The new location is Tea 1’s second store in Berkeley and offers a variety of fruit juices, sparkling teas and coffees with toppings such as red bean and jelly. The electrical engineering and computer sciences, or EECS, department hopes the cafe will revitalize the courtyard — constructed decades earlier — which in recent years had fallen into disrepair from infrequent use.

The space sometimes hosts staff yoga sessions or student organizations but saw little use by students to study, said the department’s director of space planning and facilities, Scott McNally. On Wednesday, customers with half-off discounts for Tea 1’s opening day formed lines out the door.

“(It’s) a place that’s been for far too long an empty courtyard,” he said. Now, he added, “it’s like version 2.0 — it’s like the remake of the movie for the next generation.”

In town hall discussions with EECS students, staff and faculty, McNally said, student feedback led department leadership to consider the cafe’s potential to help with another problem — limited facetime between busy faculty and students. The cafe, he said, could function as an alternative to “optimizing those chance encounters in the hallway” as an informal meeting spot outside the classroom.

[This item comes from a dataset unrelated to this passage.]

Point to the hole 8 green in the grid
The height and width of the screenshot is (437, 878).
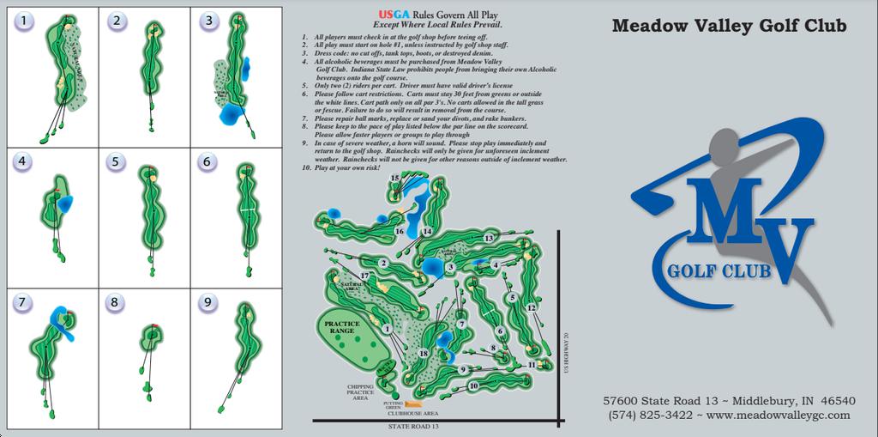point(153,332)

Students at the cafe Friday said they liked Tea 1’s location near their classes and they’d be more likely to come back to Cory Hall and stay past the cafe’s closing. Others, such as Angel Najera, a UC Berkeley junior and EECS major, appreciated the Xbox console that projects onto the store’s back wall.

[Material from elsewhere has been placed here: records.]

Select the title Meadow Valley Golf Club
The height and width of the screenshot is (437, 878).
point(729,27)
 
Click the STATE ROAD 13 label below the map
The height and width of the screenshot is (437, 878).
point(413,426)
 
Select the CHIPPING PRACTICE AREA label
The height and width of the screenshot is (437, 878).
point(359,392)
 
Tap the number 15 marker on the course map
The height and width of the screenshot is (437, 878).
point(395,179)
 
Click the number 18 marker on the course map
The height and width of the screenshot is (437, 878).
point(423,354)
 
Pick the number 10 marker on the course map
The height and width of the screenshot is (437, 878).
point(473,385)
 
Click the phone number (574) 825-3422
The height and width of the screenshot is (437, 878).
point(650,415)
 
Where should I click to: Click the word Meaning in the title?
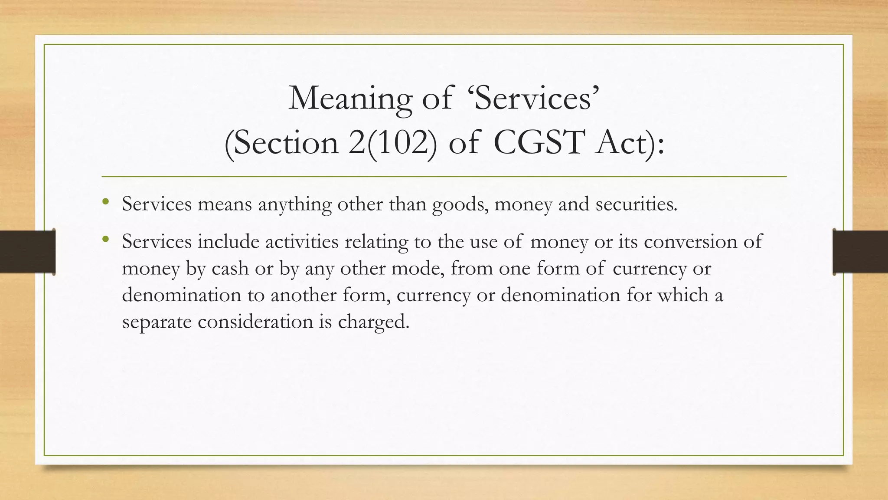point(349,99)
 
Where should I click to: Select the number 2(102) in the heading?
point(392,143)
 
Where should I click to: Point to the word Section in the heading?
point(281,143)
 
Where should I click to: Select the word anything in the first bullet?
point(295,204)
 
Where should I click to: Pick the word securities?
point(636,204)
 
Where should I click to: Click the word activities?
point(302,241)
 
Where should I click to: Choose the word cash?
point(230,268)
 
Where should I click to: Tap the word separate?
point(157,322)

“I can see people come here after 6 to study, most definitely,” said Nathaniel Aceron, a recent UC Berkeley alumnus in EECS, at the cafe.

Earlier this summer, Tea 1 opened its first Berkeley location on Telegraph Avenue a few blocks from campus. The co-manager there, Nemo Dang, said that after witnessing packed lines at Cory Hall on opening day, he’s excited to expand the store’s brand further and continually tinker with recipes.

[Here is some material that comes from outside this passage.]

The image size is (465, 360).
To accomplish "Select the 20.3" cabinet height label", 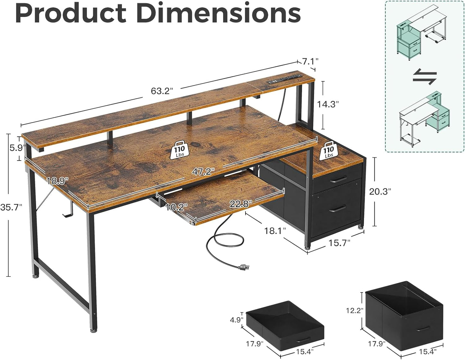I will click(x=380, y=191).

“We’re constantly improving the quality of ingredients as well as taste,” he said.

The tea vendor was chosen after surveys of undergraduate students and graduate students found undergraduates heavily in favor of a tea cafe.

“Interestingly, 90 percent of undergraduates wanted bubble tea. And (with) the graduates and faculty, who are older, the margin was 52 percent tea and 48 percent coffee,” McNally said.

A new cafe that serves primarily coffee is planned to open at Etcheverry Hall later this semester, run by the same management of Nefeli Caffe on Euclid Avenue.

Retrofitting the room to accommodate a cafe was paid for with private funds raised by former EECS department chair Tsu-Jae King Liu, according to McNally.

EECS associate professor Anant Sahai, who teaches on the same floor as the cafe, said that while not all faculty are fans of sugary teas, he appreciates the spot as an important chance for students to see faculty in a different context than lecture or office hours.

“Just seeing us as people, I think, improves the atmosphere,” he said. “Berkeley can be intimidating.”